Task brief ::
Retype only the stretch of lines that starts with the line containing "This screenshot has height=1132, width=637." and ends with the last line of the records, both included, exactly.

=== Begin Enclosure ===

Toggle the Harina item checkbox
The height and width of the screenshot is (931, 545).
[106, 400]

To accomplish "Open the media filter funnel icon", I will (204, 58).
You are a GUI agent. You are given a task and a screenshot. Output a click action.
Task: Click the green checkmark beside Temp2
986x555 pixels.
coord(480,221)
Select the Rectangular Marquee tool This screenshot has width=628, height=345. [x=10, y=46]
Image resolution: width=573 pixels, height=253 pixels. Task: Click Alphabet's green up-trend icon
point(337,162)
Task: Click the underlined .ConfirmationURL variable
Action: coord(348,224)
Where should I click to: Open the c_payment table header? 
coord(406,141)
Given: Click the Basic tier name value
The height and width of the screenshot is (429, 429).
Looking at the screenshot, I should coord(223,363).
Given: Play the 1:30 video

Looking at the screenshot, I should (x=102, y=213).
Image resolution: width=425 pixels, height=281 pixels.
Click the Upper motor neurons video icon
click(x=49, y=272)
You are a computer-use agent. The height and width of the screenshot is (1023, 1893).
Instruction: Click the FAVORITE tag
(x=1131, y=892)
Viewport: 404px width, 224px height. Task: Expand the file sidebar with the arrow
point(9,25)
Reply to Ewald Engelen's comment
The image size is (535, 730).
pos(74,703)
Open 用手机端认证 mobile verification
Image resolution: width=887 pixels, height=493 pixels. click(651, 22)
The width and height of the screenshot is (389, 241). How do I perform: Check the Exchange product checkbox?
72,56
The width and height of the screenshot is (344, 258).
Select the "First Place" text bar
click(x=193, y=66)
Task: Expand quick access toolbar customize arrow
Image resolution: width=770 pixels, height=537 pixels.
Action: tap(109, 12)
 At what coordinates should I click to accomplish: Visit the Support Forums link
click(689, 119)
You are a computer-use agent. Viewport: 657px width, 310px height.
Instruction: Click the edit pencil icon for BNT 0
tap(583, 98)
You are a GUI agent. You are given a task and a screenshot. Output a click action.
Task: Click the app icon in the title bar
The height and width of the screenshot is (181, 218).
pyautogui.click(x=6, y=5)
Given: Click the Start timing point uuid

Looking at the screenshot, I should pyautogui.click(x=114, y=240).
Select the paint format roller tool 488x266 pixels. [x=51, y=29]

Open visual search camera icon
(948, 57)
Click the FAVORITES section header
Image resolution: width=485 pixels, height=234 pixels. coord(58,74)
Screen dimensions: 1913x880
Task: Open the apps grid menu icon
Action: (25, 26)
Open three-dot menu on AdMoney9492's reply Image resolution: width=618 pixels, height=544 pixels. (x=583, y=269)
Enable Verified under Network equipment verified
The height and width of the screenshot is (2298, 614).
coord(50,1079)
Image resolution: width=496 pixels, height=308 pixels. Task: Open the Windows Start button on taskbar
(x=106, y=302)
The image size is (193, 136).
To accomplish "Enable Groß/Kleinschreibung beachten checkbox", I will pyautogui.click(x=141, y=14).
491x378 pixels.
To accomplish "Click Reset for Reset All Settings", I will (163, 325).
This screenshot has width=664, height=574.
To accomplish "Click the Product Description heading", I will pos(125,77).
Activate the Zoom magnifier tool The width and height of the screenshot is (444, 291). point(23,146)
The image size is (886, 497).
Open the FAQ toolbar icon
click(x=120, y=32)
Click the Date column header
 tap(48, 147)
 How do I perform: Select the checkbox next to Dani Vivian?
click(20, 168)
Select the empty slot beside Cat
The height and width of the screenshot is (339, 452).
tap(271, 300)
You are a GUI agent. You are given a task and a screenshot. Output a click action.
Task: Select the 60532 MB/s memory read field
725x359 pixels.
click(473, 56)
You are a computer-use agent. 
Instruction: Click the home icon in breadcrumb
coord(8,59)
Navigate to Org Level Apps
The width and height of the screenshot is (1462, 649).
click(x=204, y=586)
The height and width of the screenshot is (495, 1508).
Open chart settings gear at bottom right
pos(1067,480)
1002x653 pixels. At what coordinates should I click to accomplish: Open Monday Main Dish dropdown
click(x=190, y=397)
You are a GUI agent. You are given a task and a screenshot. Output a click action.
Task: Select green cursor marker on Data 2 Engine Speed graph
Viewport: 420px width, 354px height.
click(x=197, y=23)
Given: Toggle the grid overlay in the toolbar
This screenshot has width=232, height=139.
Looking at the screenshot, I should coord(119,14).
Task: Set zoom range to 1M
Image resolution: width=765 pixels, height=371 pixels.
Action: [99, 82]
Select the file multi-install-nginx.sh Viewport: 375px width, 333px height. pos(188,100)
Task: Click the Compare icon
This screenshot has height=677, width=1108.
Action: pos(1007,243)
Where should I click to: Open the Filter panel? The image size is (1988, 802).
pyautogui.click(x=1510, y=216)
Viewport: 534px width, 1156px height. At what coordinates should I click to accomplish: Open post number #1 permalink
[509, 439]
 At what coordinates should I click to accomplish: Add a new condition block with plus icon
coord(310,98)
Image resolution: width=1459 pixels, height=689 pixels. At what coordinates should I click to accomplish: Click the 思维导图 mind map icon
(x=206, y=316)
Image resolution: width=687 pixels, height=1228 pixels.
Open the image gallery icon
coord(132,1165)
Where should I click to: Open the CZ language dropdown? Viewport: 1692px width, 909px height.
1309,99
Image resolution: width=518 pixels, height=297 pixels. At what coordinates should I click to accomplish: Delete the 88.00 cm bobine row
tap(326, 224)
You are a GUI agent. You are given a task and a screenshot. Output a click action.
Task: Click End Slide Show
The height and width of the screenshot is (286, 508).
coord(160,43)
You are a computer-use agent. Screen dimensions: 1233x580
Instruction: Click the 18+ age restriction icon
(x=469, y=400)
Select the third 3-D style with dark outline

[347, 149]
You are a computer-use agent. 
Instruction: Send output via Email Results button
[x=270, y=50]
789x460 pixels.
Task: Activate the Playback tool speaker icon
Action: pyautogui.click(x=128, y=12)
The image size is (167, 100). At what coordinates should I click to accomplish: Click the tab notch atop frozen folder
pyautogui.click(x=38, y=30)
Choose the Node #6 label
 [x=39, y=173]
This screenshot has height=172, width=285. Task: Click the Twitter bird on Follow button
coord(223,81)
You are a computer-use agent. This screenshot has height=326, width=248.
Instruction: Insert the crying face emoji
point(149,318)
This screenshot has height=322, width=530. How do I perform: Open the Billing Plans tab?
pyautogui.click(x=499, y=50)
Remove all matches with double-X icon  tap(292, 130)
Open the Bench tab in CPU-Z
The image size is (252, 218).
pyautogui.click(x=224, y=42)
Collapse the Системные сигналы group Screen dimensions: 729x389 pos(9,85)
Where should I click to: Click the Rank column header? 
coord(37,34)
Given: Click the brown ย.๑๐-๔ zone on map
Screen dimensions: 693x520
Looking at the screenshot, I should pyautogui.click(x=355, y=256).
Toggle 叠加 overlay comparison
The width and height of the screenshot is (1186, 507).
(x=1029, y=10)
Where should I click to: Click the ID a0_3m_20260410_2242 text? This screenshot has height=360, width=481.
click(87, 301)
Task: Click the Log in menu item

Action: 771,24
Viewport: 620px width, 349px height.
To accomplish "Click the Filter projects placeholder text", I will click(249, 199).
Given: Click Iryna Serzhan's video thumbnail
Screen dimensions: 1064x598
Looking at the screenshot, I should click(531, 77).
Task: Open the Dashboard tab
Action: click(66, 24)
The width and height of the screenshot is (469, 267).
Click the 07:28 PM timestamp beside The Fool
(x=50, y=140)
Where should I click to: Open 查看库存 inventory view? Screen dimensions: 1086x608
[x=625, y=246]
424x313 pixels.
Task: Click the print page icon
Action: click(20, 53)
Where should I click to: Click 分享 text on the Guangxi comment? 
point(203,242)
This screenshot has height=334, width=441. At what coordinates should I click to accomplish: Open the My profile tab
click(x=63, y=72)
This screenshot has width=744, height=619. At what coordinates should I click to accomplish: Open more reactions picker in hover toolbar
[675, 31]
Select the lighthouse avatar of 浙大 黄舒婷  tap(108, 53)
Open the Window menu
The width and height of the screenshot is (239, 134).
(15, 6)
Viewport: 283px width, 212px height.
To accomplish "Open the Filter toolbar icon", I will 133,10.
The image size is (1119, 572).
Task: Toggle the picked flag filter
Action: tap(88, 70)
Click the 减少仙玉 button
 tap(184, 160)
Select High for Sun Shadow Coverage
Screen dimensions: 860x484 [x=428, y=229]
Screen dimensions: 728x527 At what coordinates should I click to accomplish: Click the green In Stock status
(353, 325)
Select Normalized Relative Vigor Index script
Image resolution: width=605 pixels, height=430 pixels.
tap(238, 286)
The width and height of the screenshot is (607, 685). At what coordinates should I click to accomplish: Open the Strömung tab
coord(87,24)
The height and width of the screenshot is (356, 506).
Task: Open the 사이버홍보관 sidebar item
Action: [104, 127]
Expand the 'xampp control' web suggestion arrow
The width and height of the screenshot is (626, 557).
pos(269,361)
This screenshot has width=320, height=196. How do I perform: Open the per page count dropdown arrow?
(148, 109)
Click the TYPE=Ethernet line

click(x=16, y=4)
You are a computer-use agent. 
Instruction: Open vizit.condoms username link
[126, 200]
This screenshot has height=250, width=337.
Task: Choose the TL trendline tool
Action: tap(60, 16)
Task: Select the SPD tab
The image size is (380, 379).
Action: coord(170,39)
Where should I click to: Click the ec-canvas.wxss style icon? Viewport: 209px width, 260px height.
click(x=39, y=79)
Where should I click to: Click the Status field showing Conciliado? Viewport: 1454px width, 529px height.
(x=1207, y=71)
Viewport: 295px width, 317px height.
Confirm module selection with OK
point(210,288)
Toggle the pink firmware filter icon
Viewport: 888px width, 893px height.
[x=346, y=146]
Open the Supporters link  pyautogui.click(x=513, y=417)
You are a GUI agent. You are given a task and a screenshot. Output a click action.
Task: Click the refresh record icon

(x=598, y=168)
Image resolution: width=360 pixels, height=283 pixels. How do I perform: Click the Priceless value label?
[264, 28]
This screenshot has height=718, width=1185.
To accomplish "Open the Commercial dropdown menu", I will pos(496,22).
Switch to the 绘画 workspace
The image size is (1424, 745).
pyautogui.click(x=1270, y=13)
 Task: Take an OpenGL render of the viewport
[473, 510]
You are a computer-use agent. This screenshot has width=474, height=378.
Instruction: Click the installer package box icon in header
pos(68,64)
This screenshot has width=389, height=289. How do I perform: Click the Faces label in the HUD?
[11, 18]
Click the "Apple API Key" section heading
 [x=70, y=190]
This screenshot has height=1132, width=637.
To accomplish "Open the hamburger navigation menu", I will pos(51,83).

=== End Enclosure ===

Answer to this exercise ::
This screenshot has height=1132, width=637.
To accomplish "Open the hamburger navigation menu", I will pos(51,83).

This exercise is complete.